O corpo foi encontrado às 8h de ontem, quando uma amiga de Rocha passou em frente à residência e viu a porta aberta. Ela entrou na casa para cumprimentá-lo e encontrou o corpo, deitado no chão em posição fetal, com vários cobertores e uma substância que lembra farinha de mandioca sobre o corpo. A polícia acredita que esse artifício foi usado para disfarçar o cheiro.
A polícia teve dificuldades para identificar a vítima, porque Rocha estava sem documentos. De acordo com a irmã da vítima, Edelice Rocha, ele perdeu os documentos, por isso estava sem eles. Além de estar sem a cabeça, ele tinha sinais de ferimentos no peito e escoriações no pé direito.

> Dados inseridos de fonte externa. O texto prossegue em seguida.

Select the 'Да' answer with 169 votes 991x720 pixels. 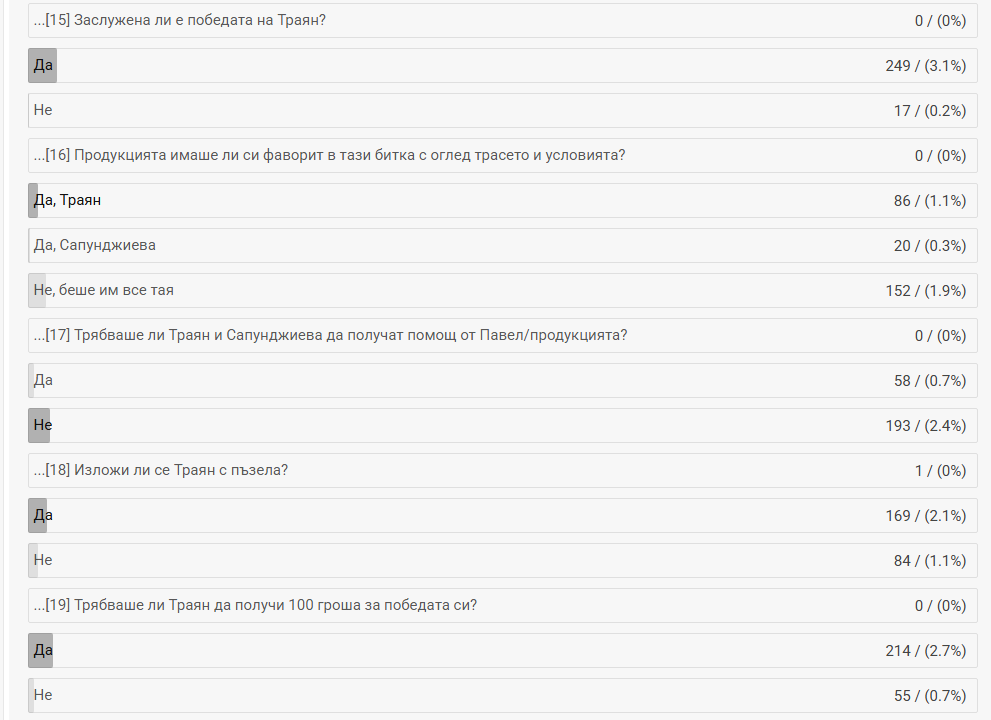[x=43, y=515]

Segundo o tenente Bruno Mandaliti, da Polícia Militar, a procura pelos autores do delito começou logo pela manhã. Um homem chegou a ser detido como suspeito do crime, mas a polícia averiguou que ele não tinha ligação com o caso, apesar de ser procurado pela Justiça. Segundo informações da Polícia Civil, o suspeito cumpria regime aberto. Ele foi conduzido ao Fórum para assinar a advertência e liberado em seguida.
Suspeitos detidos
Horas mais tarde, os militares receberam uma ligação anônima informando que um dos autores era um verdureiro do bairro, cujo nome é Patryck Sullyvan Marques de Souza, 22 anos. Os policiais dirigiram-se à casa do rapaz, na quadra 2 da rua Liberto Resta, mas foram informados por familiares de que ele havia ido a um bar. Momentos depois, os policiais encontraram Souza. Indagado a respeito do homicídio, confessou que matou Rocha. Em sua residência os PMs encontraram uma blusa e uma calça jeans sujas de sangue. Nas proximidades da casa localizaram um facão com aproximadamente 30 cm de lâmina e, num terreno baldio, a cabeça da vítima.

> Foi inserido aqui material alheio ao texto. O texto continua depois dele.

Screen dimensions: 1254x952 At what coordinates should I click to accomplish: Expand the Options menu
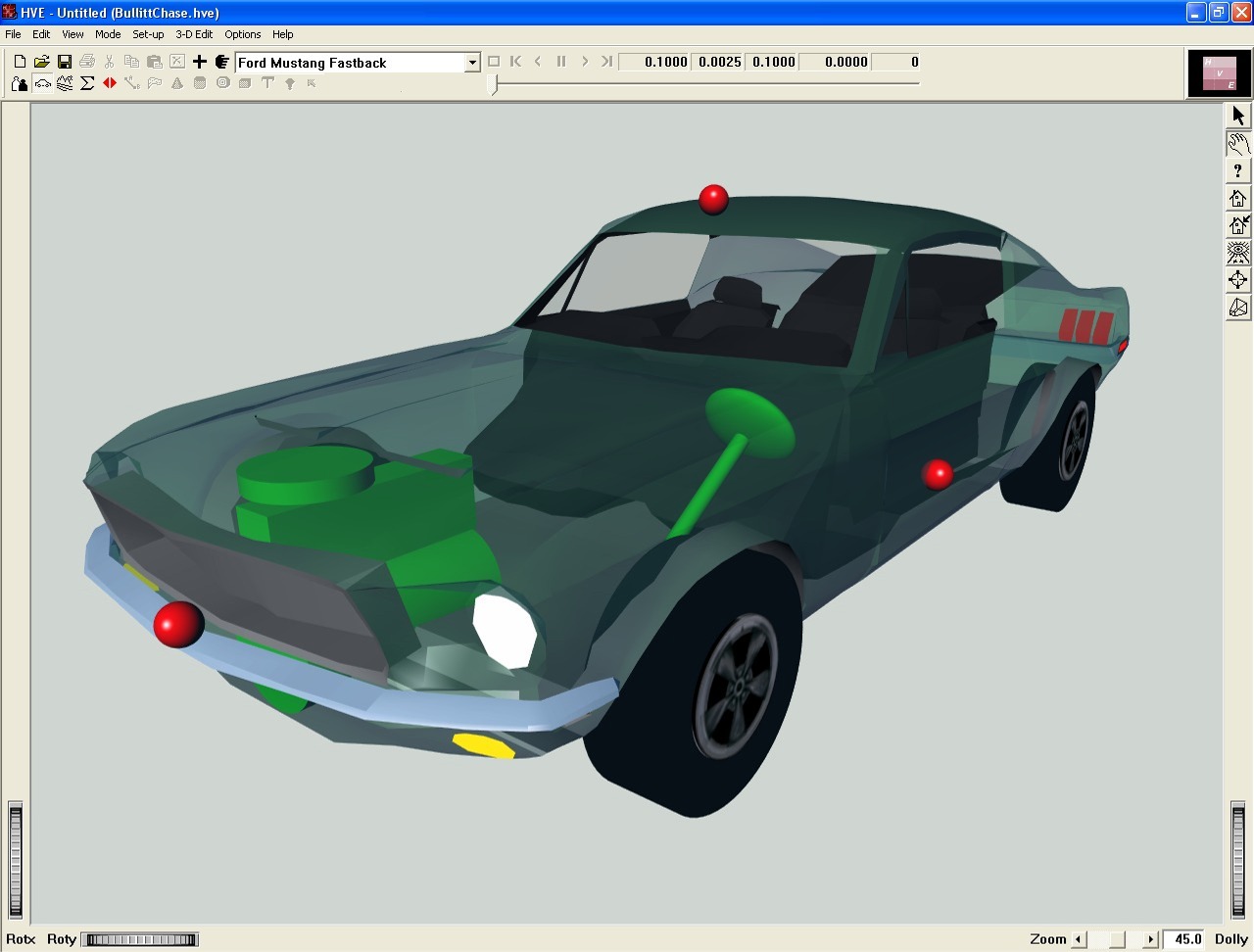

Na continuidade das diligências, os militares encontraram o segundo suspeito, Rodrigo Oliveira Vicente, 20 anos, em sua casa.
O delegado responsável pelo caso, Carlos Ricardo Mariotto, informou que os dois indivíduos confessaram o crime, no entanto, um atribui ao outro a decaptação. Disse também que o motivo do crime foi uma briga de bar na quarta-feira e que, por volta das 23h, os dois rapazes foram até a casa de Rocha.
Segundo o delegado, Souza e Vicente foram indiciados por homicídio doloso e conduzidos à Cadeia de Duartina. A pena para esse crime varia de 15 a 30 anos de reclusão. Mariotto contou que Vicente tem passagem por lesão corporal cometida contra uma mulher no ano passado e, quando adolescente, ficou dois anos internado na Febem por homicídio.
Parente de Rocha, Vera Lúcia contou que ele era solteiro e morava sozinho. Tinha uma filha de 13 anos. Relatou que o homem, apesar de gostar de bebida alcoólica, não fazia mal a ninguém. Não tinha registro em carteira, trabalhava fazendo bicos na limpeza de terrenos e estava sempre na casa das irmãs para se alimentar.
O corpo de Rocha foi levado ao Instituto Médico Legal e liberado no final da tarde de ontem. O enterro aconteceu às 17h no cemitério Cristo Rei, com a presença de familiares.